Here's what the front fan setup looks like. (image taken from the Dell Precision T7610 service manual)

Also the way the tower is designed, the HDDs do not get in the way of the airflow, as they are in a seperate front accessable bay on the back side of the motherboard along with the 1300W toolless removable server PSU at the back of the system.
Those look like 80 or 92mm. That's on the small size. But a workstation running those crappy E5's and not packed to the gills with PCIE cards should still have enough airflow.
I got curious and looked into that PSU, never seen a workstation with a server PSU and it sounded like you were describing one. But of course its Dell. That thing looks proprietary, It looks based on a a pair of 1U's side by side. If it goes bad good luck replacing it.
Any card that has lots of RAM on the card, imo a Titan as a minimum.
... But you will pay for said RAM.
Alternatively, if you can wait, do so (my preferred option); it is possible that you may be able to share RAM when 4.12 goes into Beta. No I don't know if it is being implemented, it is merely a possibility.
Alternative, don't use Iray, or at least Studio, to render; other render engines may implement RAM sharing.
Another alternative, render in Cycles (Blender) on AMD cards; they support more RAM for less cash. Here you have the alternative of using AMD or Nvidia cards for cycles.

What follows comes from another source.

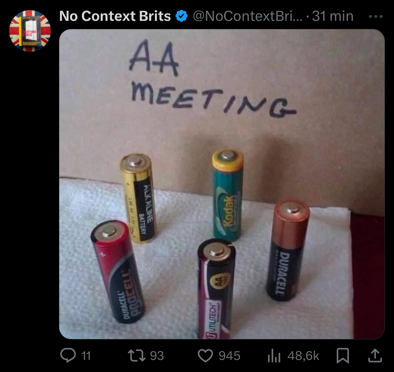This screenshot has height=372, width=394.
Task: Open the reply speech bubble icon
Action: [x=68, y=356]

Is it still a royal pain in the ass and need a boatload of shader tweaking to get daz figures into blender? Last time I tried I noped out after a week of banging my head on the keyboard lol.
You got one of those for 350 on ebay? Cheapest I see on canadian ebay is CDN$1,210.51 :(
It could work with one card even on consumer MB. The problem the guy had in the other thread was to boot with two cards
There may need a bit of fiddling but one card may be worth a try at this price if VRAM is more important
It it advised to use a same generation Quadro for display to get access to features like Maximus but it is not required. Going with a cheap Quadro can work too
Mixing with a consumer card may be difficult.
That's what I was thinking. If NVlink VRAM Pooling comes to DS, a dual RTX 2070 Super + NVlink would cost around 1000$ and may give more bang for the bucks
...as I understand RTX 2070s are not NVLInk compatible, only RTX 2080 and on up.